Lari Pittman’s kaleidoscopic works open windows on contemporary culture and the art of painting.
Lari Pittman is having a retrospective, and it’s about time. The Los Angeles-based artist has been incredibly productive ever since he started exhibiting in the early ’80s, constantly innovating, always refusing to turn past successes into formulae. In 1996, he had a mid-career survey at LACMA, and now, over two decades later, the Hammer is mounting “Lari Pittman: Declaration of Independence” (through January 5, 2020, and then at the Kistefos Museet in Jevnaker, Norway, from May 24–October 5), the most comprehensive exhibition of his work ever and the first show the Hammer has done in which all of its exhibition spaces are given over to the work of one living artist. Over 80 paintings and 50 works on paper are on view, from the Hammer’s own collection as well on loan from collections worldwide.

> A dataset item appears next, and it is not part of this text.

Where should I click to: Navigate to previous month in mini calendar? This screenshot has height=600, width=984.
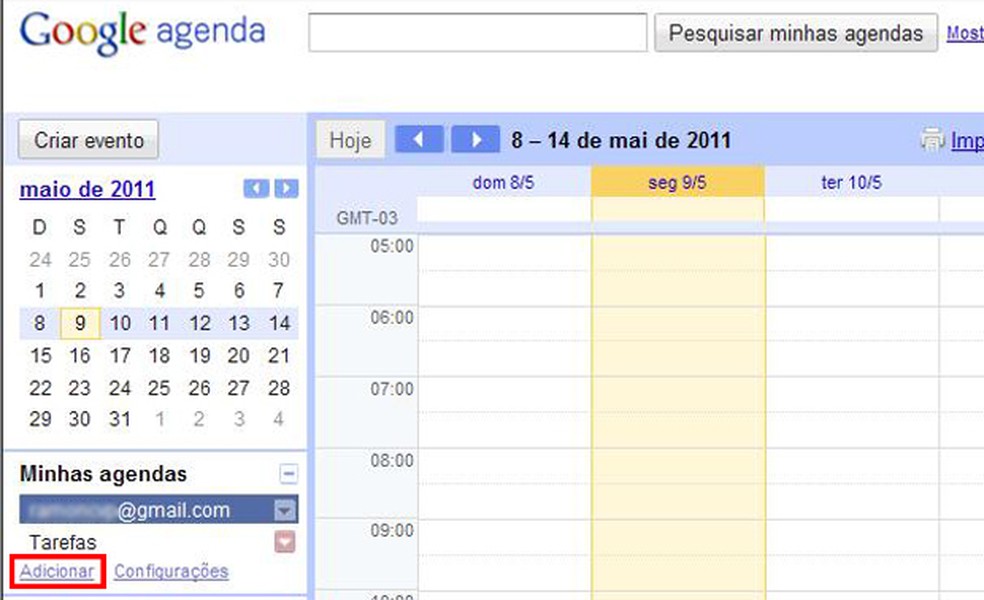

The only sense in which the word “retrospective” seems not to fit is that Pittman is so artistically dynamic, at age 68, that one hardly thinks in terms of looking backward, and he himself is not in the mode of retrospecting. He commented recently that the title “Declaration of Independence,” which he chose, implies him declaring independence from his past work and the work declaring independence from him. Pittman’s painting, although it’s full of idiosyncratic symbols—isn’t autobiographical, and he has insisted that the dense, busy, often crazily colored look of so many of his paintings is not his personal aesthetic. In other words, in creating these works, he has been distilling the experience of being alive in contemporary culture, holding up a mirror to the external and internal chaos of modern life, in all its sorrow and joy—what Pittman likes to call “jouissance” or “the bittersweet.”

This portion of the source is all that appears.